Why do people start threads with titles with so little details about their problems?

I would actually read the original post and try to help but I'm put off by the attitude.

Especially with WTF

WTF do you need to start your thread with WTF you FB MFB SH etc....

BTW
I read the post and since you don't give details, it's hard to diagnose.

It could be something as simple as Spotlight indexing you drive.

It could be a bad drive or Migration Transfer...

Of course you did not say what computer or OS you did your transfer from...

So from the amount of information in your OP you wasted everyone's time you SMF
 
Why do people start threads with titles with so little details about their problems?

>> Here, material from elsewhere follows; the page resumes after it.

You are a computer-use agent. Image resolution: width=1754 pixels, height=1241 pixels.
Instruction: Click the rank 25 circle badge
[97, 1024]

I would actually read the original post and try to help but I'm put off by the attitude.

Especially with WTF

WTF do you need to start your thread with WTF you FB MFB SH etc....

BTW
I read the post and since you don't give details, it's hard to diagnose.

It could be something as simple as Spotlight indexing you drive.

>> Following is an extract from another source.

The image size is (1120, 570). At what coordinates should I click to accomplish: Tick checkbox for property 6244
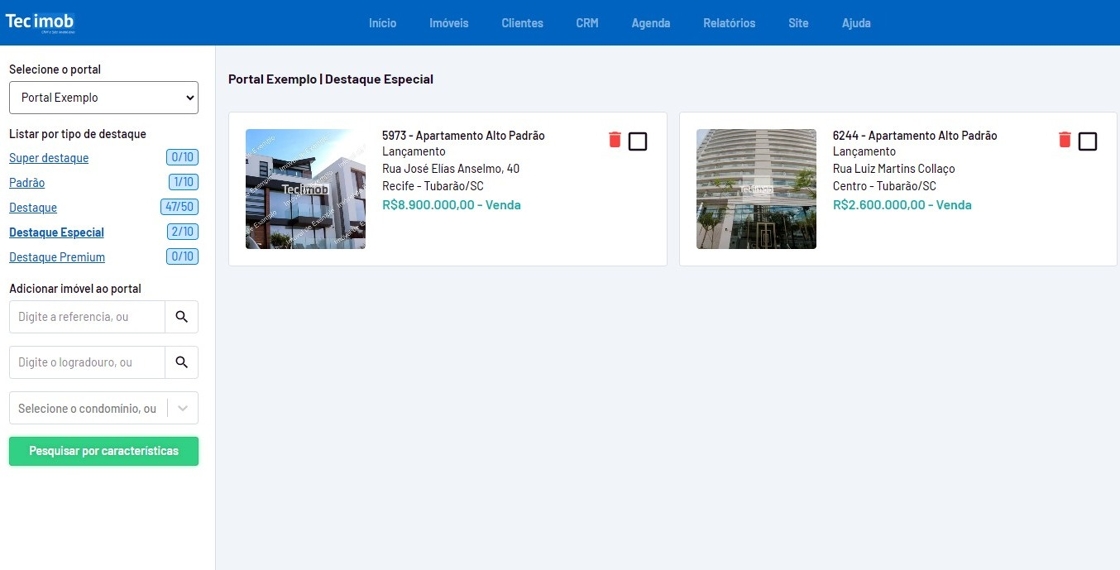click(x=1088, y=141)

It could be a bad drive or Migration Transfer...

Of course you did not say what computer or OS you did your transfer from...

So from the amount of information in your OP you wasted everyone's time you SMF

Calm the "F" down!!! My bad for the attitude. Wtf!?! Lol...relax.
More info:
Migration came from snow Os X but from an old MacBook (black). Same capacity HD on both drives. At this point I'm thinking it's the hard drive. I tried everything else mention here and still very sluggish.